Hip arthroscopy has emerged as a minimally invasive surgical technique for treating femoroacetabular impingement (FAI), demonstrating promising outcomes in appropriately selected patients. The surgical process involves patient positioning in either lateral or supine position, followed by the establishment of arthroscopic portals including anterolateral, anterior, and accessory portals. The procedure requires joint distraction using traction, followed by systematic diagnostic arthroscopy. Treatment includes labral pathology management through repair or debridement, osteoplasty of cam and/or pincer lesions, assessment of impingement-free range of motion, and capsular closure.

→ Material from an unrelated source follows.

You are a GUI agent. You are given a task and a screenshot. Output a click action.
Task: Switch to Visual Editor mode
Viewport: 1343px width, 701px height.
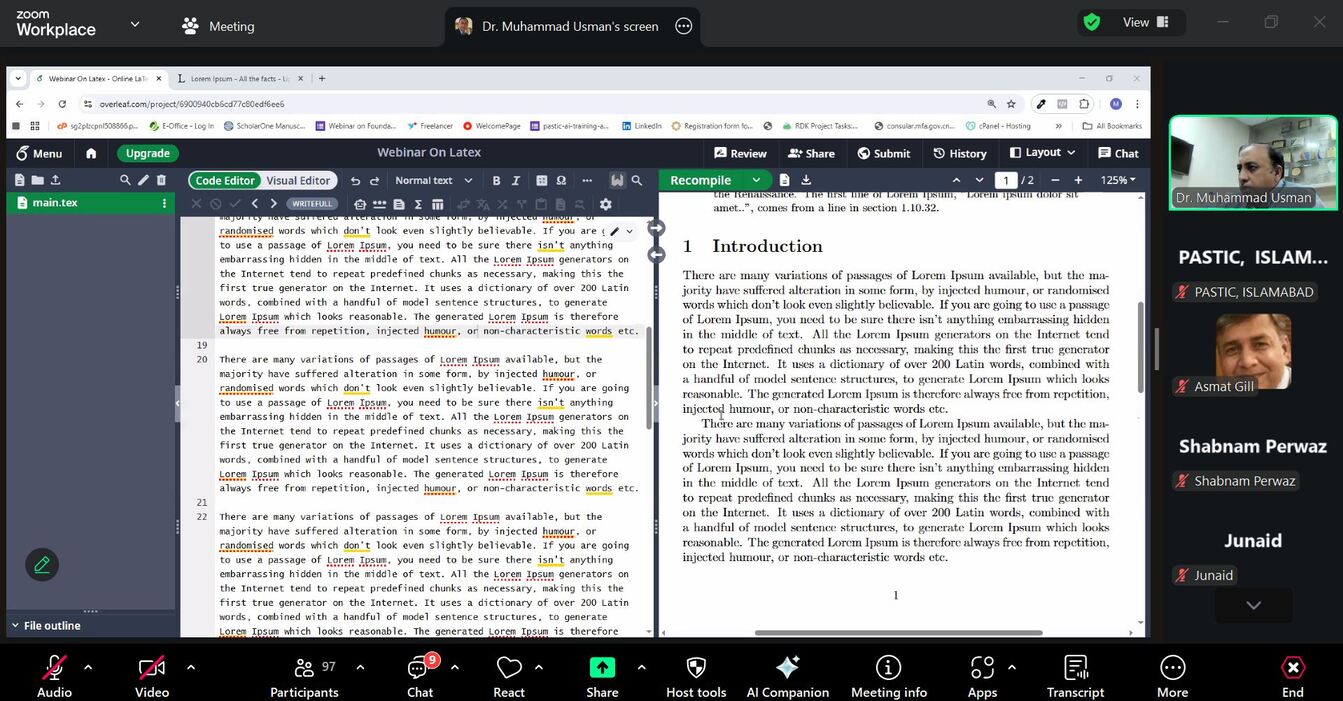[x=298, y=181]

The recovery timeline spans several phases. During the first four weeks, patients undergo protected weight-bearing with crutches, range of motion restrictions to protect repaired tissue, and initial physical therapy focusing on pain control and gentle exercises. From weeks 4-8, patients progress to increased weight-bearing, expanded range of motion exercises, strengthening of core and hip musculature, and return to normal gait pattern. Weeks 8-12 involve advanced strengthening exercises, sport-specific training initiation, and gradual return to impact activities. The final phase, from 3-6 months, includes return to sport protocols, advanced agility training, and full activity resumption based on individual progress.
Clinical results show favorable outcomes, with short-term results (1-2 years) demonstrating 80-90% patient satisfaction rates, significant improvement in modified Harris Hip Scores, reduced pain scores, and improved range of motion. Mid-term results (2-5 years) show maintained functional improvements, high return-to-sport rates in athletic populations, and lower revision rates compared to open procedures.
Positive outcomes are associated with younger age (under 40 years), minimal arthritic changes, short duration of symptoms, proper surgical technique, and adherence to rehabilitation protocol. Reported complications include temporary nerve neurapraxia (0.5-1%), heterotopic ossification (1-3%), infection (less than 1%), DVT (less than 0.5%), and adhesions (0-3%).
Hip arthroscopy for FAI demonstrates reliable outcomes with appropriate patient selection and surgical technique. Success depends on careful attention to surgical details, structured rehabilitation, and patient compliance. Continued long-term studies will further define the durability of results and optimal patient selection criteria.